Just gorgeous! The color is just wonderful. It would be so nice to wear on a cold gloomy day!


----------



## LadyBecket (Jun 26, 2012)

Gorgeous! What a beautiful sweater, if only I had a body to wear it one.


----------



## nitchik (May 30, 2011)

Love it! Color, design. Now I just need a smaller bod!


----------



## Chezl (Mar 12, 2012)

LadyBecket said:


> Gorgeous! What a beautiful sweater, if only I had a body to wear it one.


What happened to your body? I thought everyone had a body? LOL


----------



## kyterp (Mar 3, 2011)

I just love this sweater but it is a size small. What can I do to adjust this to a large??


----------



## kathleenTC (Mar 14, 2011)

Your sweater is very pretty. Thanks for the link!


----------



## Katsch (Mar 15, 2011)

Lovely


----------



## JoyceinNC (Oct 28, 2011)

kyterp said:


> I just love this sweater but it is a size small. What can I do to adjust this to a large??


Be sure to read her introduction where she talks about adapting to larger sizes. I will have to do this also. I would compare her instructions with the instructions of my favorite top-down sweater, note the differences, and "drop" her lace patterns into my favorite sweater pattern. That front closure will take some study, but is possible. She has written her instructions out the long way, most of my sweater patterns are more compactly written.

P.S.- in the comments below the pattern, she explains to one person how to adjust the cast on stitches for a larger size. Hooray!

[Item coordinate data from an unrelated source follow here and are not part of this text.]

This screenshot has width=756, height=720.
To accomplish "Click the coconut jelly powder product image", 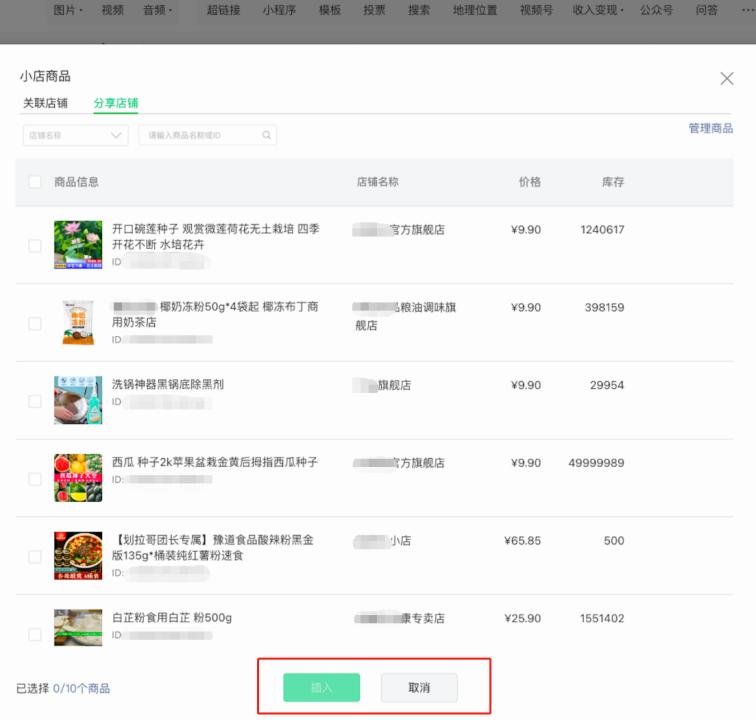I will (78, 323).
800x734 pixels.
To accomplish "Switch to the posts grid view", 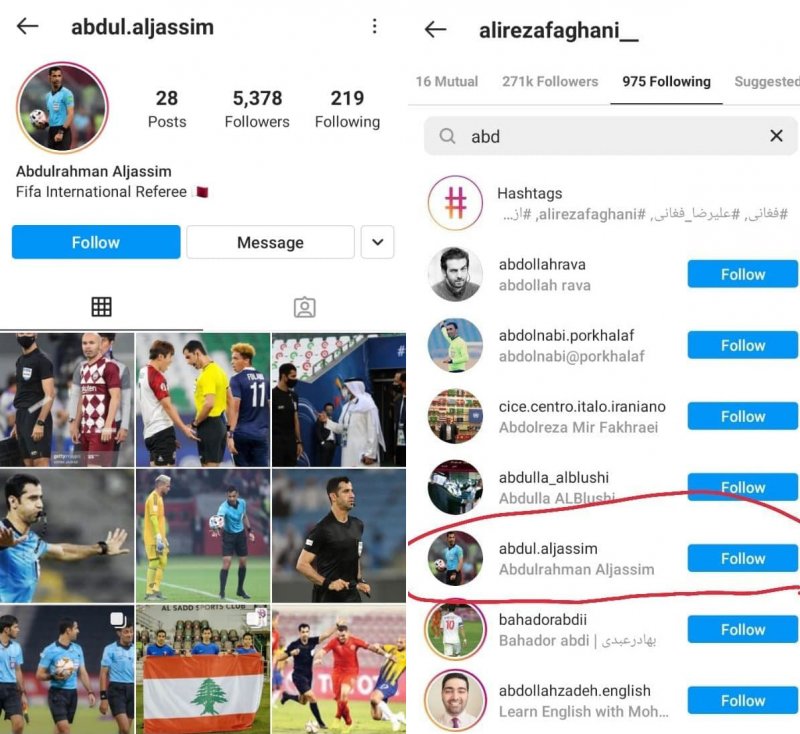I will click(x=101, y=307).
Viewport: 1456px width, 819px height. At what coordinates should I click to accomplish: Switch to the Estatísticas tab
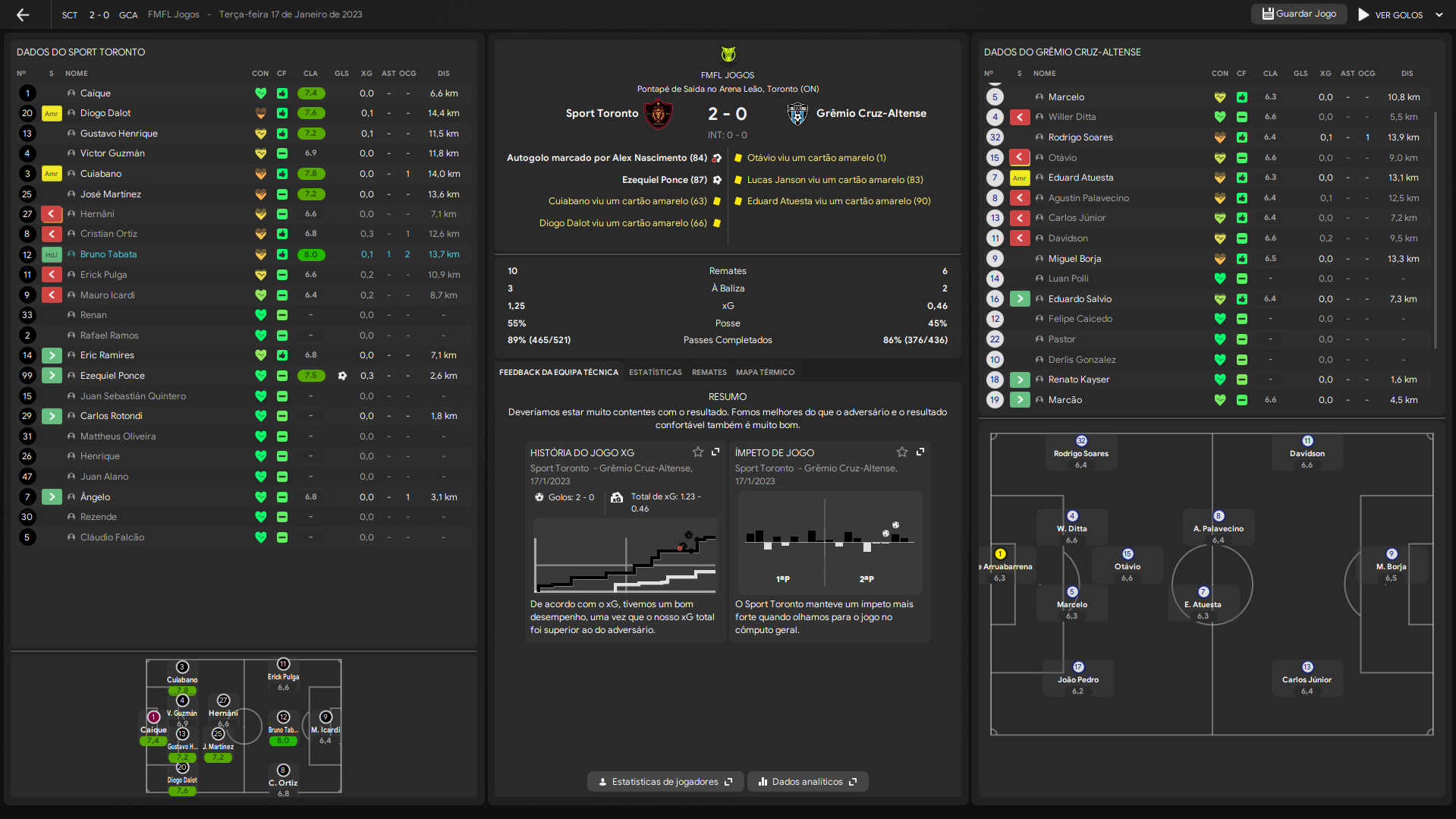[x=655, y=373]
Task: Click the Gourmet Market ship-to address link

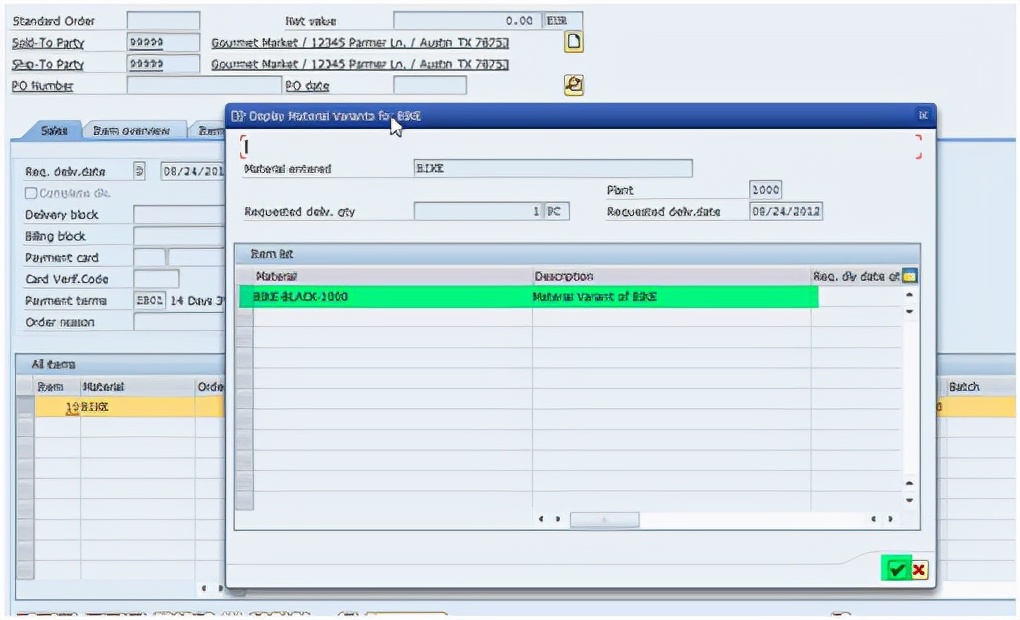Action: [x=360, y=64]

Beautiful sweater, would be worth the work to convert her pattern to my size!


----------



## Windbeam (Jul 31, 2011)

Beautiful work!


----------



## retirednelda (May 8, 2012)

gorgeous sweater on you!! great job on the knitting, isn`t it wonderful to be able to make a statement sweater that no one else will be wearing? The color is just lucious!


----------



## lovey (Nov 11, 2011)

It looks so soft!


----------



## knitnanny (Feb 28, 2012)

Love it! Thank you


----------



## dolores angleton (Mar 21, 2011)

Saved it,thank you


----------



## julietinboots (Feb 19, 2011)

This is a good find. Thanks for posting it.


----------



## Dimples16 (Jan 28, 2011)

Beautiful'


----------



## denisejh (May 20, 2011)

Dusti-That really is a stunning sweater. Thanks for sharing the link! Denise


----------



## tammyc77 (Apr 7, 2012)

That IS beautiful - I love that color. Thanks for sharing it!


----------



## LauraDP (Jul 22, 2011)

Wow!!! Beautiful sweater! Love the color!


----------



## czechmate (Jun 17, 2011)

Spectacular !!!


----------



## KarenJo (Feb 24, 2011)

The details really make that sweater shine No pun intended. Nice work.


----------



## budasha (Aug 10, 2011)

Dusti said:


> I came across this gorgeous "Sunshine Sweater" and was really wowed by it. Click the url below if you want the pattern and check out her blog responses as I see some good information on it there, too. Pattern is free!
> 
> http://auntieamandaknits.blogspot.com/2007/02/sunshine.html


Wow - I love it. Now in my favourites file to do over the winter. Trouble is I have so many to do I hope I live long enough to do them all. Thanks.


----------



## RhondaP (Jun 26, 2011)

Ditto Budasha


----------



## CamillaDesertMouse (Mar 19, 2011)

Beautifully done...love the color too!


----------



## samazon (Feb 25, 2011)

That is nice! Thanks for the link :thumbup:


----------



## BTRFLY (Mar 2, 2011)

your right its beautiful!


----------



## San (Mar 9, 2011)

I so agree with LadyBecket!!!


----------